Resource Tracker performance with Ironic driver

Bug #1816086 reported by Belmiro Moreira
6
This bug affects 1 person
Affects Status Importance Assigned to Milestone
OpenStack Compute (nova)
Fix Released
High
Eric Fried
Rocky
Fix Committed
High
Eric Fried
Stein
Fix Committed
High
Eric Fried

Bug Description

The problem is in rocky.

The resource tracker builds the resource provider tree and it's updated 2 times in "_update_available_resource".
With "_init_compute_node" and in the "_update_available_resource" itself.

The problem is that the RP tree will contain all the ironic RP and all the tree is flushed to placement (2 times as described above) when the periodic task iterate per Ironic RP.

In our case with 1700 ironic nodes, the period task takes:
1700 x (2 x 7s) = ~6h

+++

mitigations:
- shard nova-compute. Have several nova-computes dedicated to ironic.
Most of the current deployments only use 1 nova-compute to avoid resources shuffle/recreation between nova-computes.
Several nova-computes will be need to accommodate the load.

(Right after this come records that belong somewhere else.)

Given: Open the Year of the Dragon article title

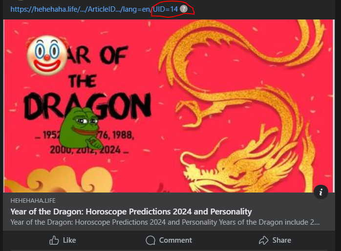Looking at the screenshot, I should (x=131, y=212).
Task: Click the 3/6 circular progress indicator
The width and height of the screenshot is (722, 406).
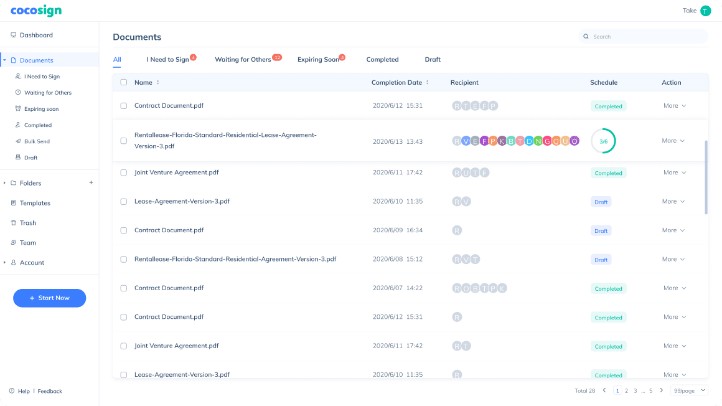Action: click(x=603, y=141)
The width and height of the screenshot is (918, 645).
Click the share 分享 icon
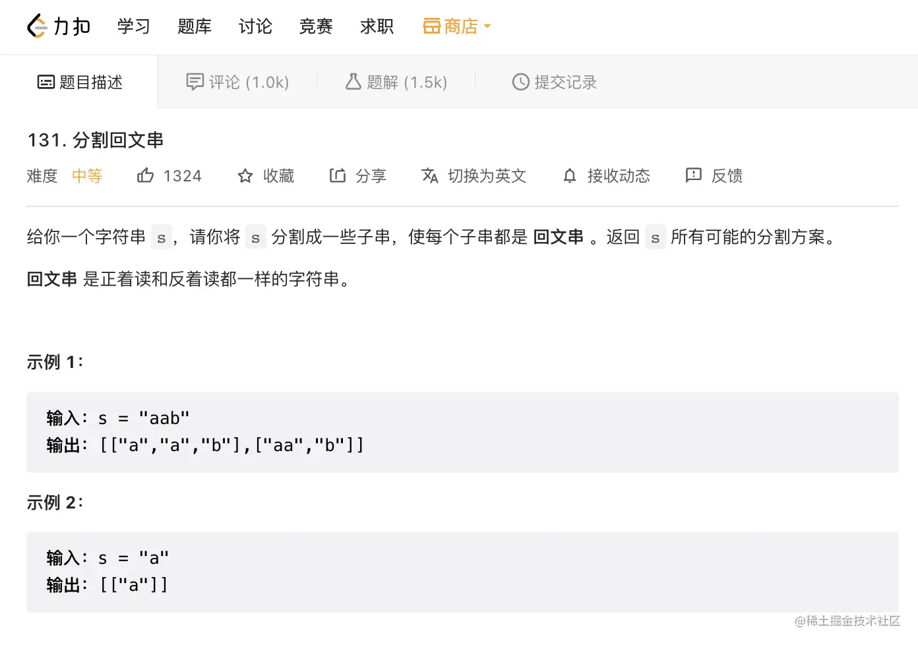338,175
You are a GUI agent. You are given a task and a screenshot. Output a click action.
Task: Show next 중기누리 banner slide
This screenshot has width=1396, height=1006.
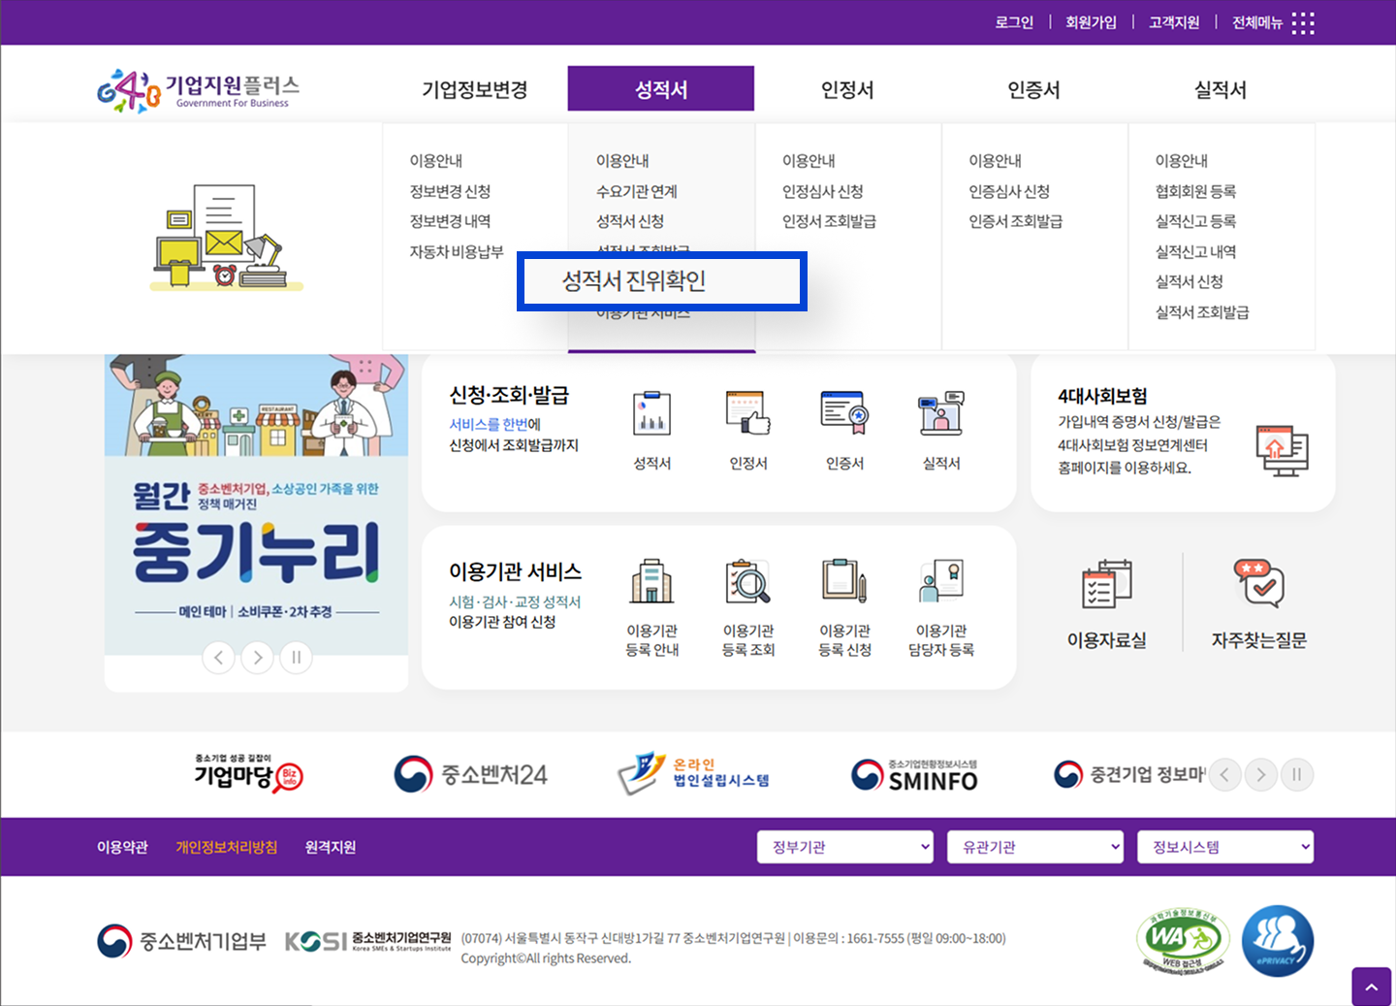tap(257, 658)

- why do we need to do the full resource provider tree flush to placement and not only the RP that is being considered?
As a work around we are doing this now!

Revision history for this message
OpenStack Infra (hudson-openstack) wrote : Fix proposed to nova (master)

Fix proposed to branch: master
Review: https://review.openstack.org/637225

Changed in nova:
assignee: nobody → Eric Fried (efried)
status: New → In Progress
Revision history for this message
Eric Fried (efried) wrote :

Talked this over with Belmiro in IRC [1].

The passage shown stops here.